[Entries]:
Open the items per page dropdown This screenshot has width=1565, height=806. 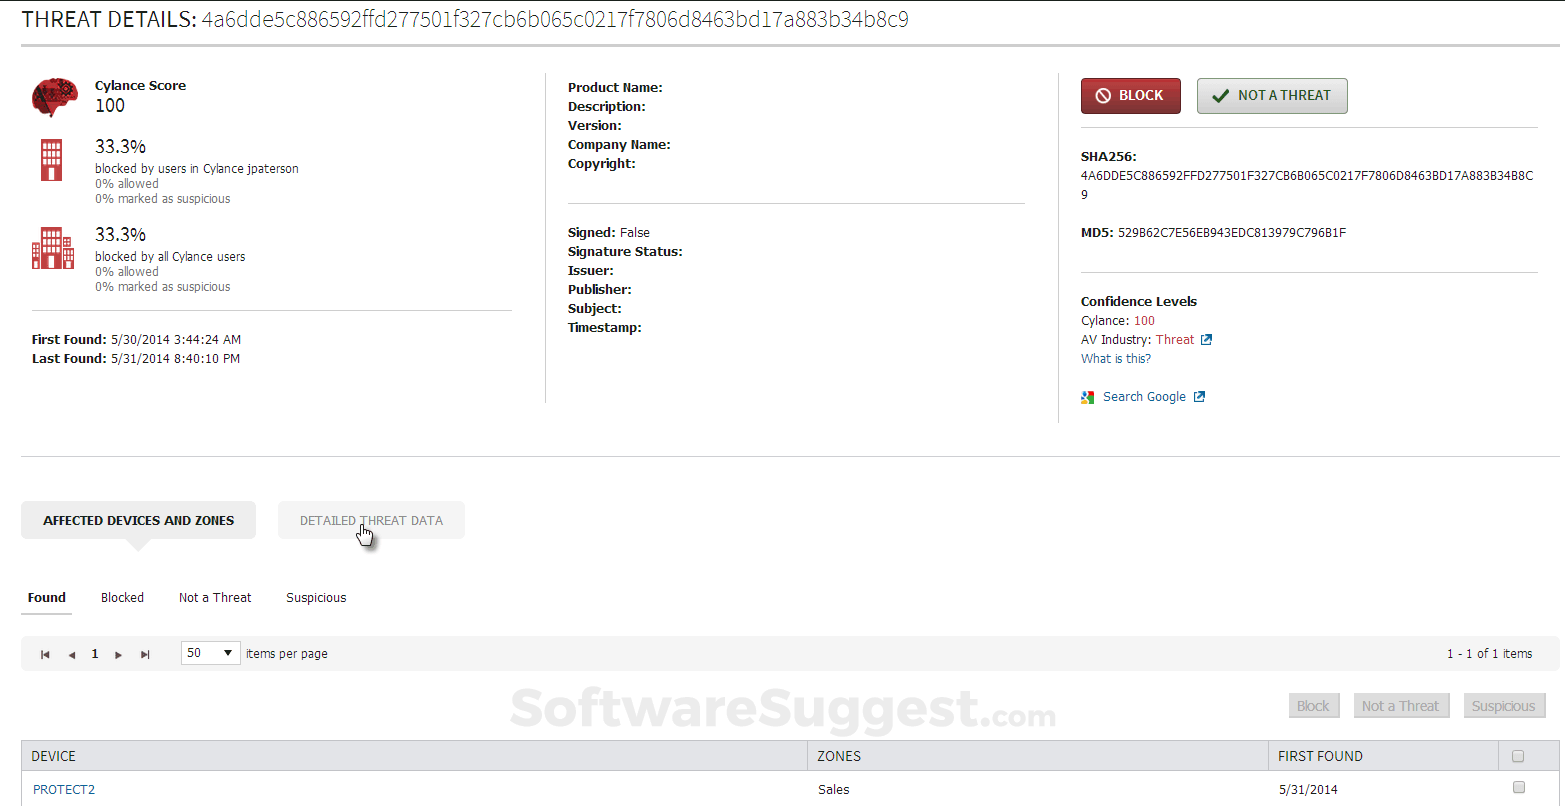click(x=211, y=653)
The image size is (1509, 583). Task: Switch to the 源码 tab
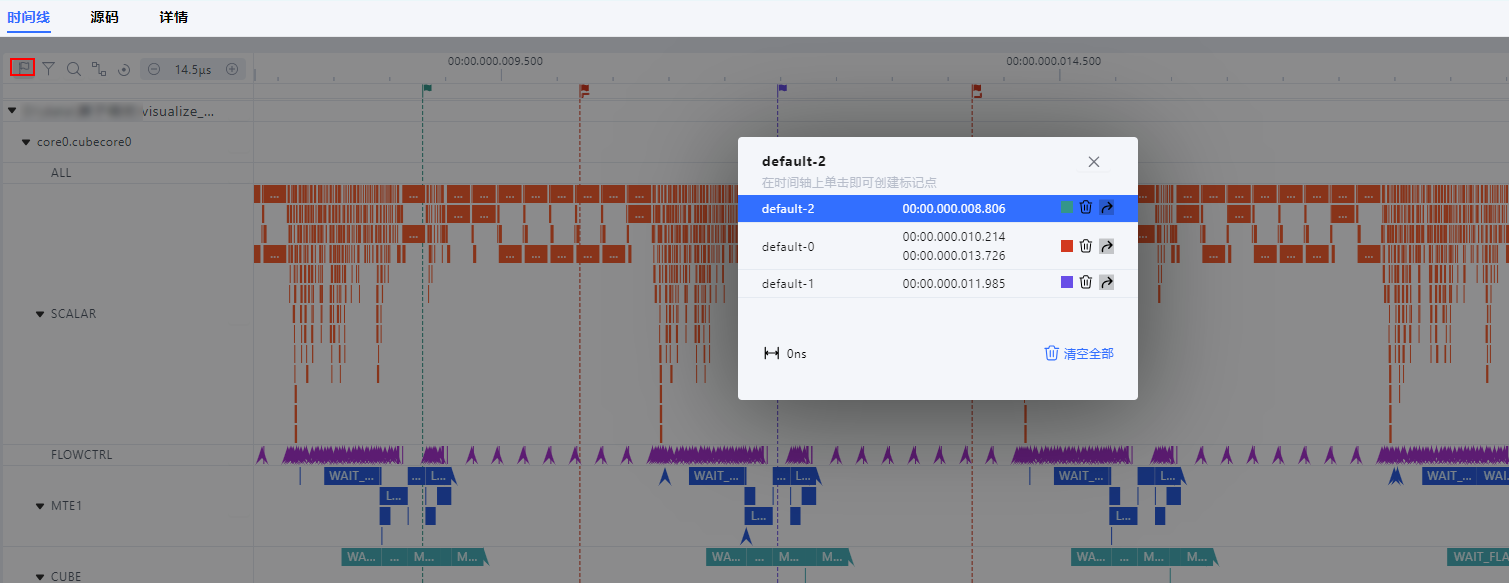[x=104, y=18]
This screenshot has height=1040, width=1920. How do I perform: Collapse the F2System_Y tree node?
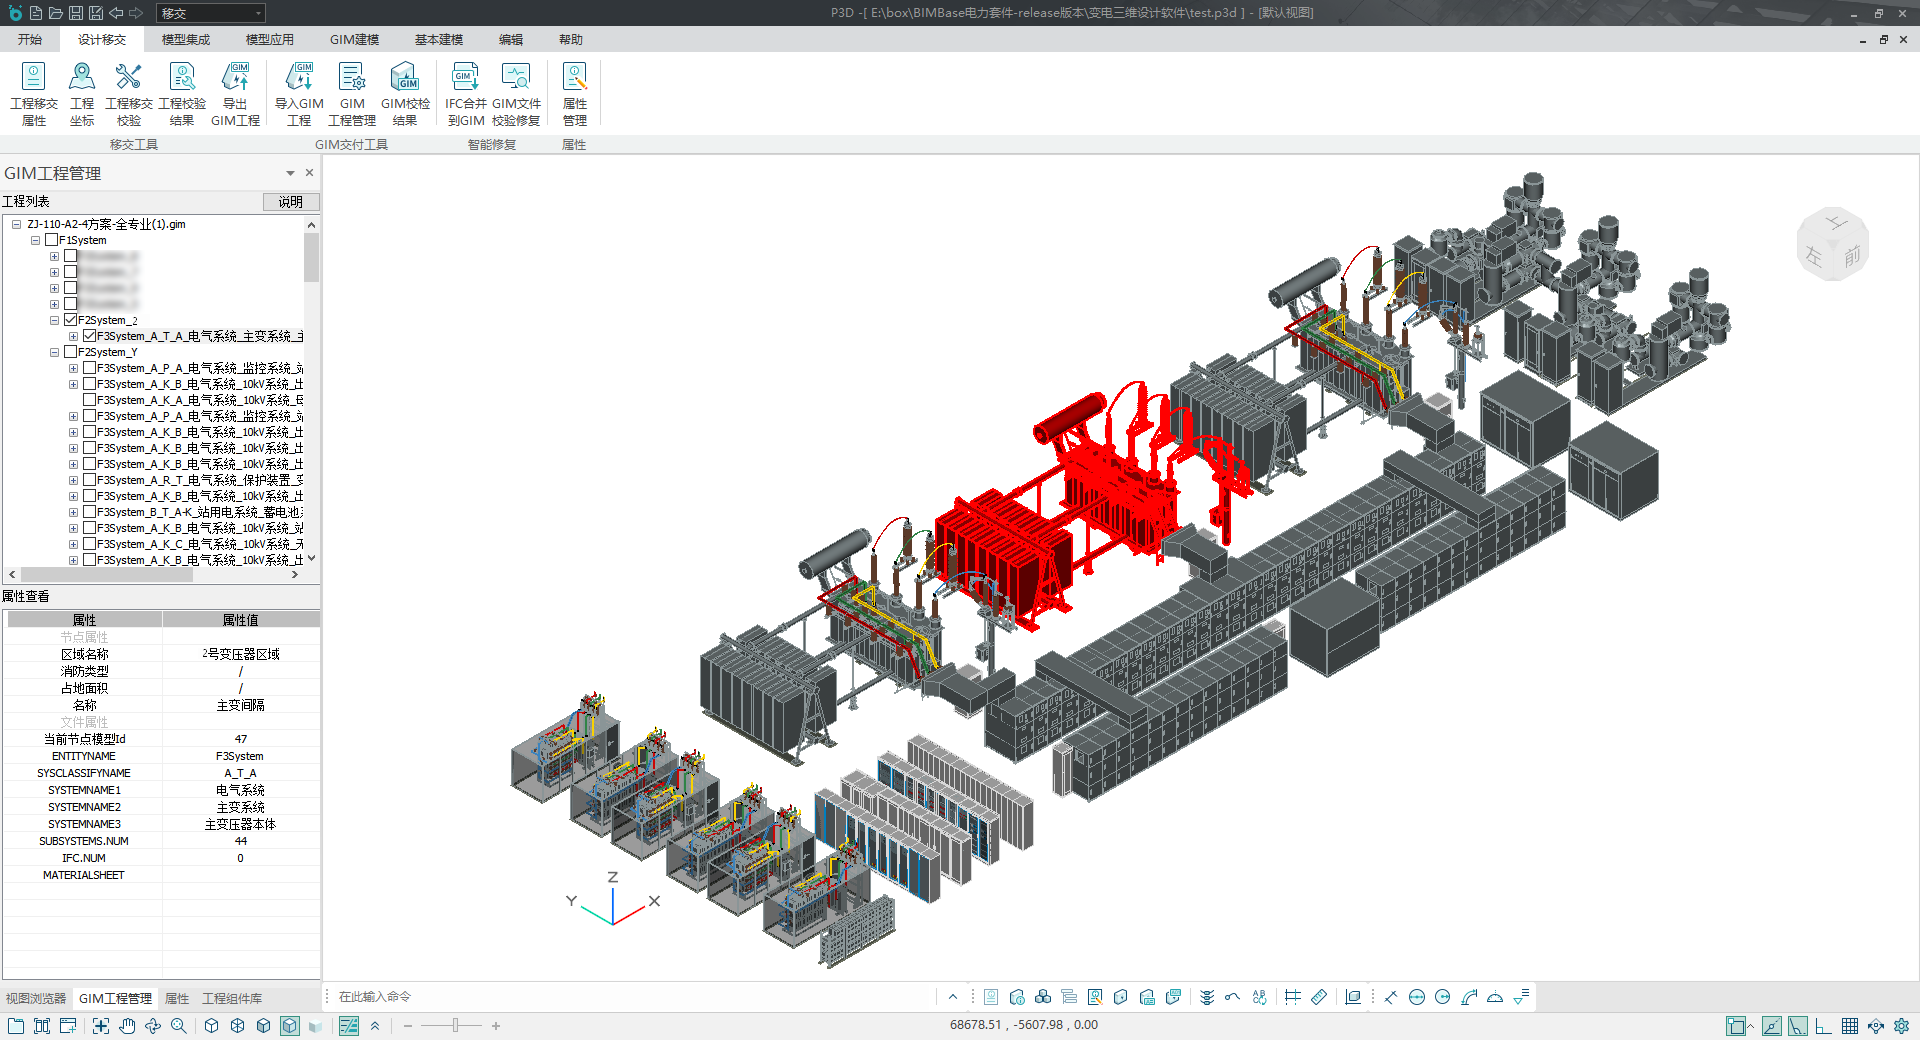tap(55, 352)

==

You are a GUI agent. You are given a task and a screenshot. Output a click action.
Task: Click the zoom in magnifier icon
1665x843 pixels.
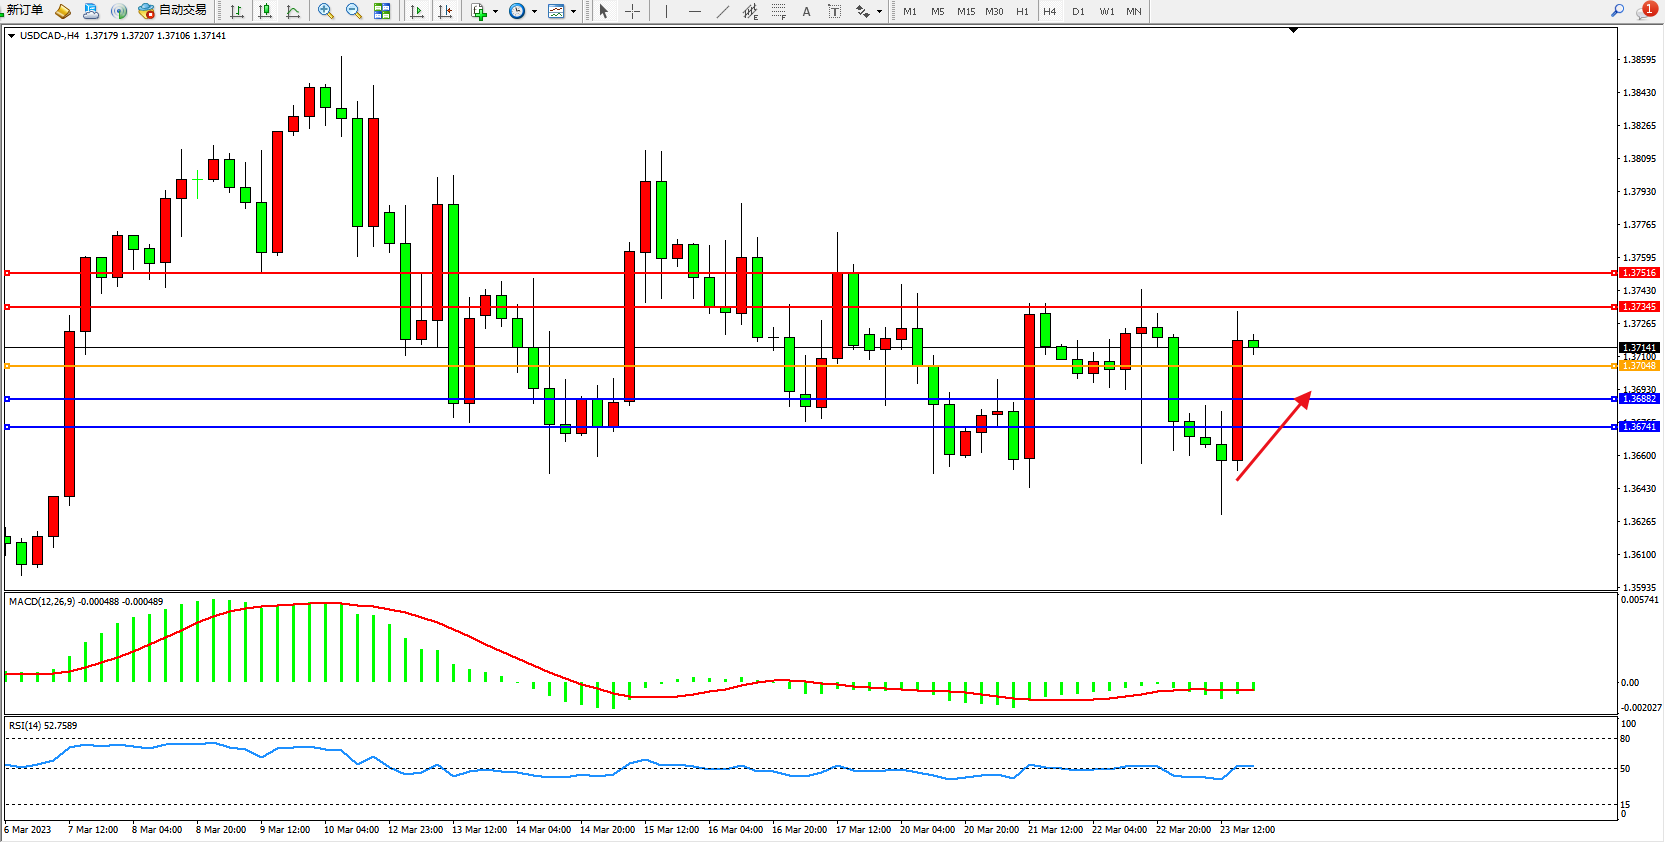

...

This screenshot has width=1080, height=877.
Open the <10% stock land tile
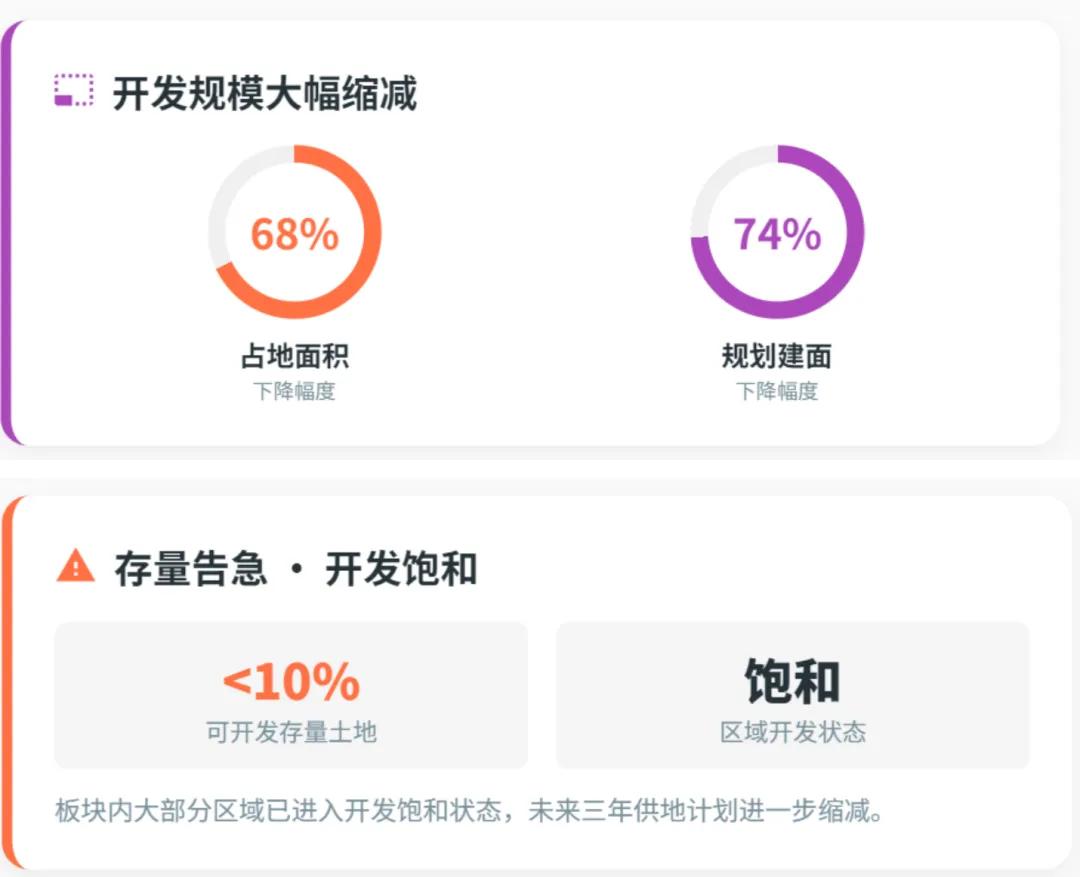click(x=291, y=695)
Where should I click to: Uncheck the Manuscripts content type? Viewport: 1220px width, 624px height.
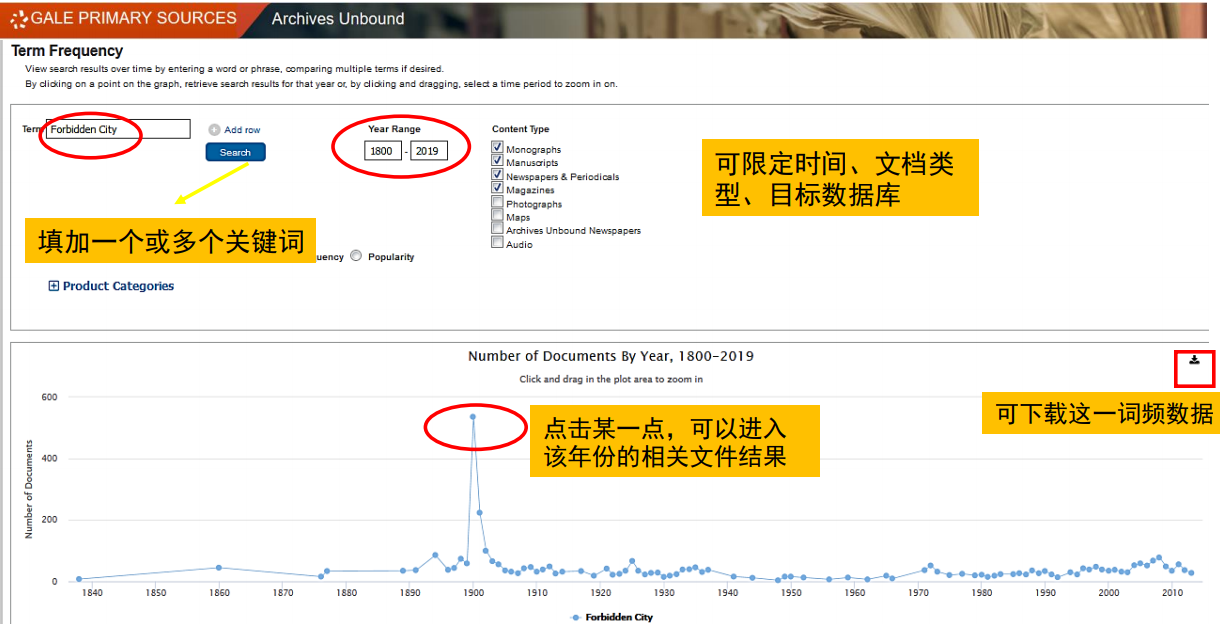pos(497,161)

[Task description]:
Rescale the part that opens with the line containing "This screenshot has width=1080, height=877." and closes with the line containing "pos(497,161)", both ends included. Give those lines again with their requests, multiply every click coordinate in the answers by 1.95 and round to whole numbers (halves up), and leave the pictures out.

[Solution for this problem]:
This screenshot has width=1080, height=877.
Open the <10% stock land tile
click(x=567, y=1355)
Where should I click to: Uncheck the Manuscripts content type? Viewport: 1220px width, 624px height.
pos(969,314)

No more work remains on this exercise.